> [DOCUMENT SECTION]
--- Start ---
Syria’s Armenians look to ancient homeland for safety: BBC

 – As Europe’s refugee crisis unfolds, Armenia says it has hosted thousands of Syrians, particularly those from the Christian-Armenian community.

Since the start of the conflict, at least 15,000 Syrians have found refuge in Armenia, according to UNHCR figures.

The majority of these are descendents of Armenians who escaped the mass killings and deportations by the Ottoman Turks in 1915, and were given refuge in Syria.

At the time, Syria’s Deir Ezzor region became a major destination for Armenians subjected to death marches through the desert. But a century later, increasing numbers of Syrian Armenians are now driving to Beirut, where they board flights to Yerevan.

Before the conflict, the estimated number of ethnic Armenians in Syria was about 100,000. More than 60,000 of them settled in Aleppo, with smaller communities in Kessab, Qamishli, Yacubiyah, Kobane and Damascus.
--- End ---
> [GIVEN INSTRUCTION]
Decide whether each statement below agrees with the article on Syria's Armenians: (a) UNHCR figures put the number of Syrians who have found refuge in Armenia at no fewer than 15,000; (b) Syrian Armenians are flying to Yerevan directly from Aleppo; (c) before the conflict, most of Syria's ethnic Armenians lived in Damascus. Answer yes or no for each, quoting the words of the article that decide it.

(Element lookup entries)
--- Start ---
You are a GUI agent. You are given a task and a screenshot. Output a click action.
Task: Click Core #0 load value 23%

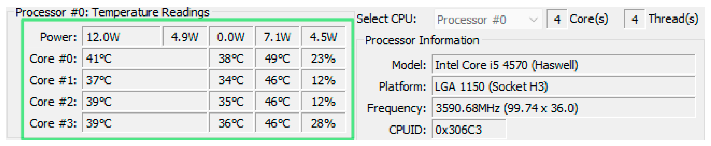(x=323, y=58)
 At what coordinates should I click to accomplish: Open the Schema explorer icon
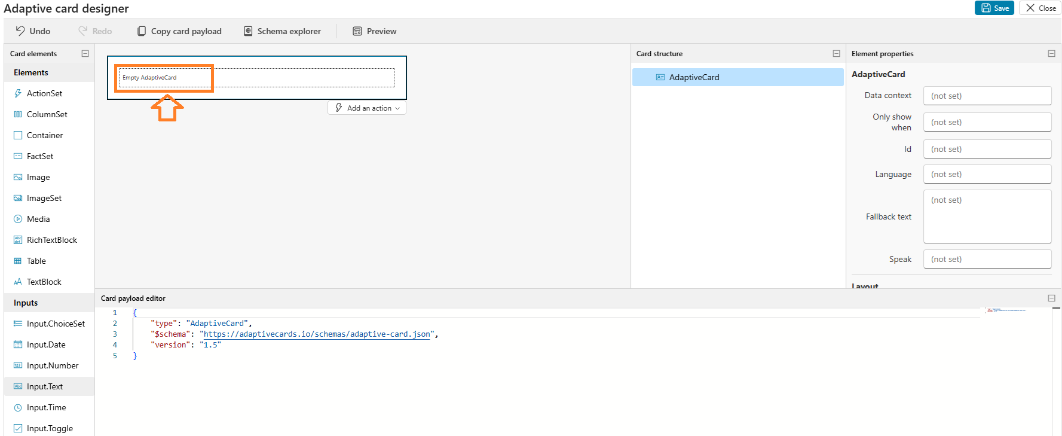pos(248,31)
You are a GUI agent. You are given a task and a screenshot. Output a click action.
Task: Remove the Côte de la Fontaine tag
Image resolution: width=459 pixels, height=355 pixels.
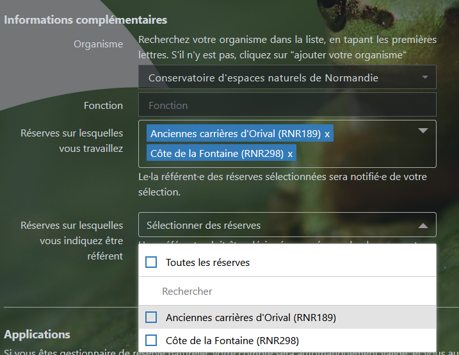[x=290, y=154]
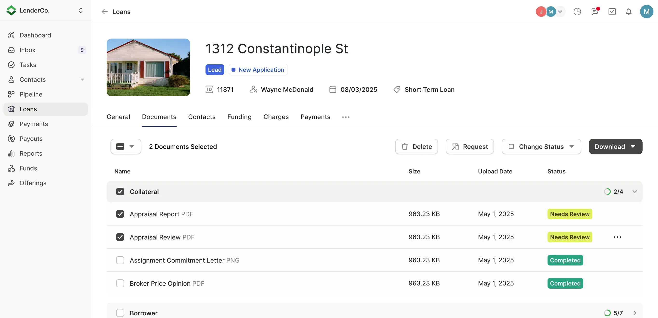Open the Reports chart icon in sidebar

pos(11,153)
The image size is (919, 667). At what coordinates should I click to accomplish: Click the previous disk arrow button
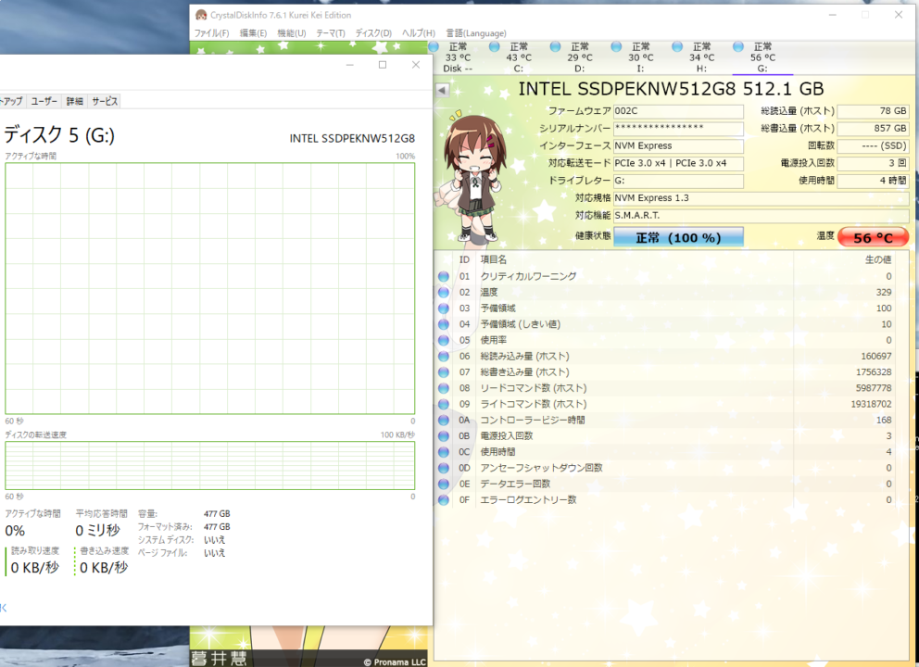[x=442, y=90]
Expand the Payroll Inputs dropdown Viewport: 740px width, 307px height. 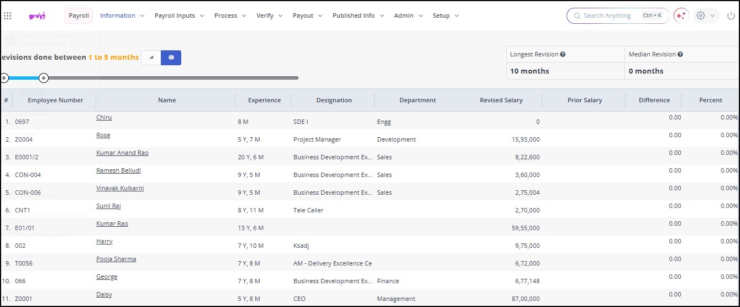(179, 16)
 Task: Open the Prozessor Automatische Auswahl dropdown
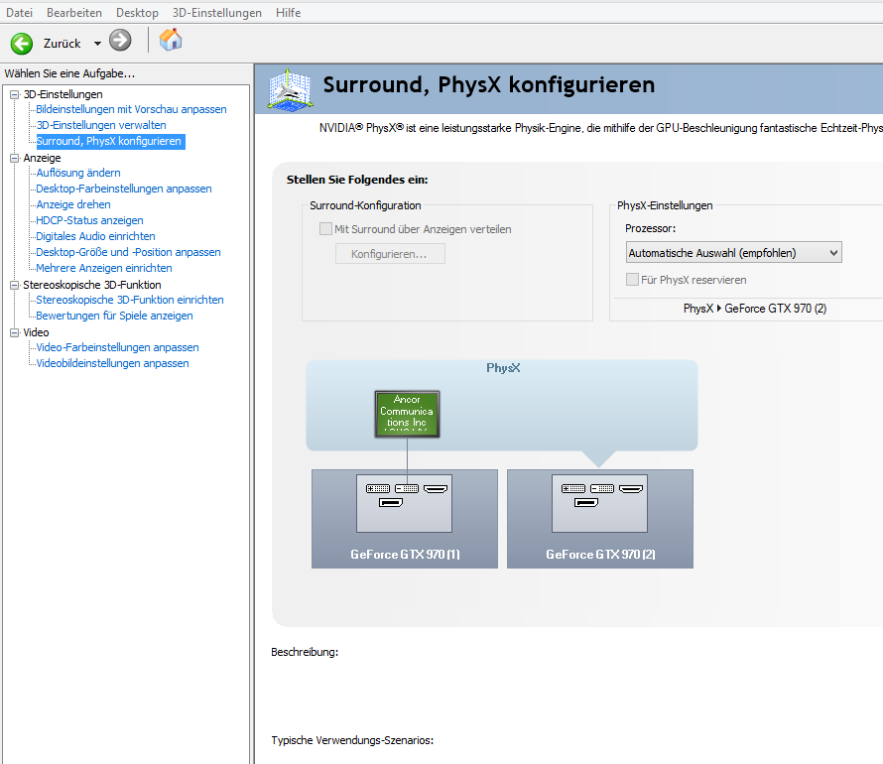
--- End ---
> [EXPECTED ANSWER]
(a) Yes: "at least 15,000 Syrians have found refuge in Armenia, according to UNHCR figures."
(b) No: "increasing numbers of Syrian Armenians are now driving to Beirut, where they board flights to Yerevan."
(c) No: "More than 60,000 of them settled in Aleppo, with smaller communities in Kessab, Qamishli, Yacubiyah, Kobane and Damascus."